America is quickly becoming a land of amateur chefs, as evidenced by a recent trip to the Culinary Institute of America (CIA).  The school has become a magnet not only for aspiring professional chefs, but anyone who enjoys turning on the stove and trying their hand at a new recipe.  The CIA essentially celebrates food—the art, politics, science and yes cooking of food.

The school bookstore is packed full of cook books from everything you ever wanted to know about grilling, cooking for dietary restrictions, learning to cook Indonesian or the art of pairing the perfect wine with your meal.  Shoppers inspired by a campus tour that outlines the school’s curriculum and various majors and academic programs quickly snatch up the latest kitchen gadget and cook books to take home and finally try to make that standing crown rack of lamb.

One doesn’t need to travel to the CIA to see firsthand our great national interest in food.  A quick trip to the grocery store shows how far we have come in our interest in the cooking arts.  The supermarket industry has been a leader in increasing the consumer’s access to new innovative recipes, interesting ingredients from around the world, and now more frequently through, in-store dietitians and nutritionists to help the home chef prepare creative and delicious foods while adhering to unique dietary restrictions or needs.

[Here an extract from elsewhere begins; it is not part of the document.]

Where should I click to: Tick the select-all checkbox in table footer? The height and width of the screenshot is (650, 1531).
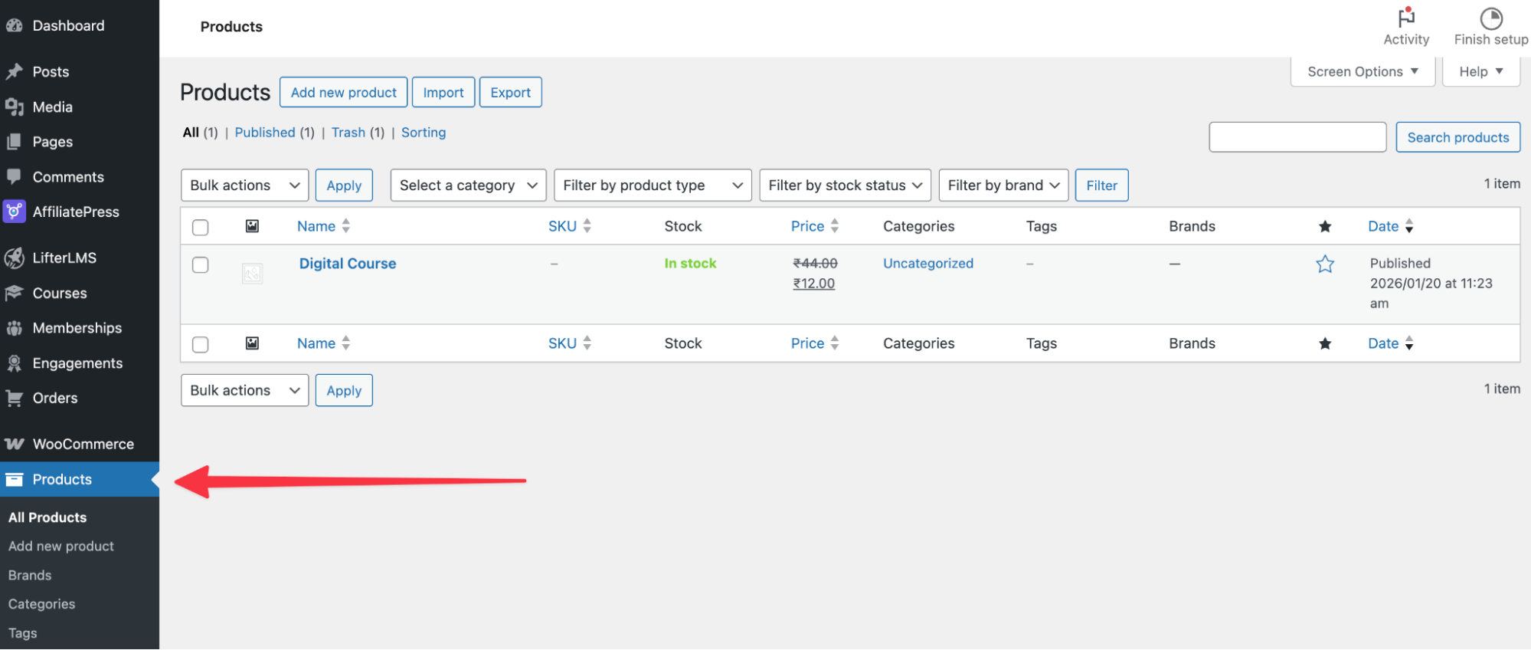click(x=201, y=345)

September marks National Family Meals Month.  Not only are we celebrating the important familial, health and societal benefits of families sitting down to break bread together, we are also celebrating the interesting and diverse meals they choose to eat together.  Mom’s tried and true meatloaf recipe has taken a turn for the creative with the addition of buffalo meat or possibly ground turkey.  The classic side of mashed potatoes can now be found punched up with earthy truffle oil or smoked Gouda bought at the local grocery store.  Recipes and dishes that were once thought could only be enjoyed at the finest restaurant are now found on family dinner tables across the country, all made with ingredients and recipes found at the grocery store. 

Those fine family meals are for everyone. In my role as a government relations director at FMI, I have the privilege of working on food and nutrition programs that help those most in need. Programs like WIC ensure that moms in-need can deliver on their child’s most basic need—a home cooked meal. WIC is just one of our nation’s federal nutrition programs that help those who need it the most be able to gather their family together around the dinner table for a family meal. It’s important that we maintain these nutrition programs and help more families access them.  

Whether you’re a graduate of the Culinary Institute or America or a single mother of three, we can all celebrate family meals.